I've always found it strange that the French involve cabbage in their most common term of endearment, "mon petit chou" (as I learned in my 6th grade French class many years ago). I can't think of a less appealing vegetable visually, to say nothing of the way it smells. I don't know many people that routinely profess their love for it either, so why the famous expression? A little research told me that some people believe it refers to the French word for cream puff, which evidently has some common etymology or reference to cabbage. It certainly is a more romantic reference, but it just so happens that I actually bought a "petit chou" the other day at the farmers market, which got this whole language ball rolling. While it was cuter than your average cabbage and only about the size of my fist, I must say that it presented the same problems as a regular old cabbage the size of my head. What the heck do I do with it, and will I want to eat the results when I'm finished?
But since I'm scraping the bottom of the seasonal food barrel, I felt like I had no choice but to buy the little bugger. I haven't made any cabbage this winter and it's in season, so I figured I'd at least give it a shot. I'm generally not a fan of masking natural flavor and texture, instead choosing to work with whatever the natural characteristics of an ingredient are and enhancing them whenever possible. But I knew this particular ingredient would prove difficult to tame and enhance in any positive way, so I made sure to take my time coming up with a recipe. As a lover of all things tart and sour, I tend to like my cabbage with plenty of pucker, which also happens to be a great remedy for the smelly and generally unpleasant taste and smell of boiled or overcooked cabbage. So after delving into the recipe archives, (the recent Ruth Reichl lecture in the back of my mind) I found a solution in the most recent December issue of Gourmet. A lovely looking recipe for balsamic-braised red cabbage was paired with sweet pan-seared scallops. I'd have to settle for just the cabbage, but it looked like the right idea.

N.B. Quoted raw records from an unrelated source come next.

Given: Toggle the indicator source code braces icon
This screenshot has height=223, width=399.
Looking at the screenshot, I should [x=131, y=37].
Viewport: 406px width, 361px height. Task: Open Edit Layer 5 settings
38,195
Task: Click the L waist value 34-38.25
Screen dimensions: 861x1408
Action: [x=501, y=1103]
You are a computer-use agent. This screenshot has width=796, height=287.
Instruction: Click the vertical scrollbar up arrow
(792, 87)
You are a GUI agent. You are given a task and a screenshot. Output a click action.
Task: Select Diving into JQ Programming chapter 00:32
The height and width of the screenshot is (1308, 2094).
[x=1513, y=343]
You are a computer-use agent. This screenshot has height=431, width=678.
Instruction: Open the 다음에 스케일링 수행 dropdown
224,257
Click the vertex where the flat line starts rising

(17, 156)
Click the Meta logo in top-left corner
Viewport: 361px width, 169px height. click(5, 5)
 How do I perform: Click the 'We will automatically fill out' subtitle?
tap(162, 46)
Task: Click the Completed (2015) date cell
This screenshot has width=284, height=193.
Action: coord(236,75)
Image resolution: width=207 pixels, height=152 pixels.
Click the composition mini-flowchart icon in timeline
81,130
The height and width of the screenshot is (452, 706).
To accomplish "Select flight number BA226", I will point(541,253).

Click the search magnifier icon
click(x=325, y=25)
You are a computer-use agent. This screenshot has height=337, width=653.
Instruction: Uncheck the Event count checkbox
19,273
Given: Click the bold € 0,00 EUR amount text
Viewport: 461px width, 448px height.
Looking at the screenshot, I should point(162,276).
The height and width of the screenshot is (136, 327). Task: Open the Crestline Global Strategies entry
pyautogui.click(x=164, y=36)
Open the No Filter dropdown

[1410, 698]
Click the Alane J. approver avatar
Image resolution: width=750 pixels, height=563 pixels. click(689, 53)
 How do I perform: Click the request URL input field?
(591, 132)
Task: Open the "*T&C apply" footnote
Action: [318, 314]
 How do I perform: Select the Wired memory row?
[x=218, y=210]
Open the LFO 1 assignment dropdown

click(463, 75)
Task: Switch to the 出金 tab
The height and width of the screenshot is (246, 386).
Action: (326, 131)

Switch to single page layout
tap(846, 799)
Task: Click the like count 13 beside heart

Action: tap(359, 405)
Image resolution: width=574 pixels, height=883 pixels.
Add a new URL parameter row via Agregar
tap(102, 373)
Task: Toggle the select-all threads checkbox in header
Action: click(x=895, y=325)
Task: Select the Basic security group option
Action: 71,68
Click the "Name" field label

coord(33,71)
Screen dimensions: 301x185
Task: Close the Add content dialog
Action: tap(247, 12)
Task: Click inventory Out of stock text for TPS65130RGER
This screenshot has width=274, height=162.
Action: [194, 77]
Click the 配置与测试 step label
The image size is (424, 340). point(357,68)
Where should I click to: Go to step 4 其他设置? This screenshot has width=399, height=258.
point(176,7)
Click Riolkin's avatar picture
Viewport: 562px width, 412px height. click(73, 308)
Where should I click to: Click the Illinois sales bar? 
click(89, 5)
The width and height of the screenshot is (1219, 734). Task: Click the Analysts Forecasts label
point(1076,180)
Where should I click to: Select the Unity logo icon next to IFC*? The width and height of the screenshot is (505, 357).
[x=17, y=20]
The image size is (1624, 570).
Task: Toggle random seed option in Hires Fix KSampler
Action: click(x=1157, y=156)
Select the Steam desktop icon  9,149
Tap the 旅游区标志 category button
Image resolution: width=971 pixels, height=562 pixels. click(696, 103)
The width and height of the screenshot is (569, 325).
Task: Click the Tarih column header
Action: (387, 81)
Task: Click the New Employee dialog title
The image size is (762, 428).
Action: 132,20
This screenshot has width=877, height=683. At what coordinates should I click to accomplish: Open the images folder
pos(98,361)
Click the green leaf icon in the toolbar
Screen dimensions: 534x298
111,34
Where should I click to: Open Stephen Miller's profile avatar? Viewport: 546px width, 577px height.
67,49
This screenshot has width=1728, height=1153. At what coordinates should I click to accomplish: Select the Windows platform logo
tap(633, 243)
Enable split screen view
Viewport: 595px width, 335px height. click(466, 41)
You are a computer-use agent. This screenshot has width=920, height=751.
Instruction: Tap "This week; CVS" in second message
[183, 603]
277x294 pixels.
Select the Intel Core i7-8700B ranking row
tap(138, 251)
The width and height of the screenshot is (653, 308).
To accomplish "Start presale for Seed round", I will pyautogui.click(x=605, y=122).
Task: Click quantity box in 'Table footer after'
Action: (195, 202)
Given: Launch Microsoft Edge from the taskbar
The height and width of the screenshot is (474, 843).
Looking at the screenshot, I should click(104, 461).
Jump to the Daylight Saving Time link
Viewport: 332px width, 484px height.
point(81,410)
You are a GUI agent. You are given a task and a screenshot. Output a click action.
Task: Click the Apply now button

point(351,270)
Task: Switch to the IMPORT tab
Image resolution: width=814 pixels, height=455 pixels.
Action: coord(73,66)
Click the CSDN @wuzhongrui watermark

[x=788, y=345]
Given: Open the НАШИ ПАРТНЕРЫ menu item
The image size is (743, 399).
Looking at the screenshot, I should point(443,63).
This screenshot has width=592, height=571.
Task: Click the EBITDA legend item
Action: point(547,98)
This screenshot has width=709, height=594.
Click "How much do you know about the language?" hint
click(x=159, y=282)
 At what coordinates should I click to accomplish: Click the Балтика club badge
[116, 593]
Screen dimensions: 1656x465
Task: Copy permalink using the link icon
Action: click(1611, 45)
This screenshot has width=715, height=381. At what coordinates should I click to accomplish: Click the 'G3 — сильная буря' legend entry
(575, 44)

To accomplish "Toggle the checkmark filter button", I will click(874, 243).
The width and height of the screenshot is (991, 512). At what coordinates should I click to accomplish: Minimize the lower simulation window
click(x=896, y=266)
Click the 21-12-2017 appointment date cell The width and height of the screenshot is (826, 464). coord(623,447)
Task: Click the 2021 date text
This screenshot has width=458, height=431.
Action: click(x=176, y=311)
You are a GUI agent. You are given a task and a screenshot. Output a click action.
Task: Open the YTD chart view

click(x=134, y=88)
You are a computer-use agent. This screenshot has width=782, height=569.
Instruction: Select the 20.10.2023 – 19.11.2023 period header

The dish was easy and the final product was tasty, although I had to make major adjustments to the recipe. It was definitely short on liquids, and if you followed the recipe to the letter, the result (at least on my stove, with my pans) would have been a burnt, gloppy reduction and undercooked cabbage. But with some extra water and a few extra tablespoons of vinegar, it actually came out beautifully, not to mention better than I expected. The cabbage still had some bite and wasn't too mushy or limp, and the flavor was great. Slightly acidic, but also a bit sweet, the balsamic vinegar was a perfect foil, and the butter made it silky and luscious (two words I have yet to hear alongside "cabbage"). It'd be a great side dish to pair with roast chicken or pork chops, or even with spiced scallops like the recipe originally says. Here's my version:
Balsamic-Braised Red Cabbage
adapted from Gourmet, December 2008
1 small head red cabbage, cored and thinly sliced
3 Tbsp butter
2 bay leaves
2 cups water
5 Tbsp balsamic vinegar
ground black pepper
Melt butter in a large non-stick skillet over medium heat. Add cabbage, bay leaves, 1 tsp salt, and cracked black pepper, tossing to coat. Stir in 1 cup water and 4 tablespoons of vinegar, tossing to coat. Cover and simmer, stirring occasionally, until cabbage is cooked through. If the cabbage starts to get dry, and more water 1/4 cup at a time until cabbage is tender. Enjoy!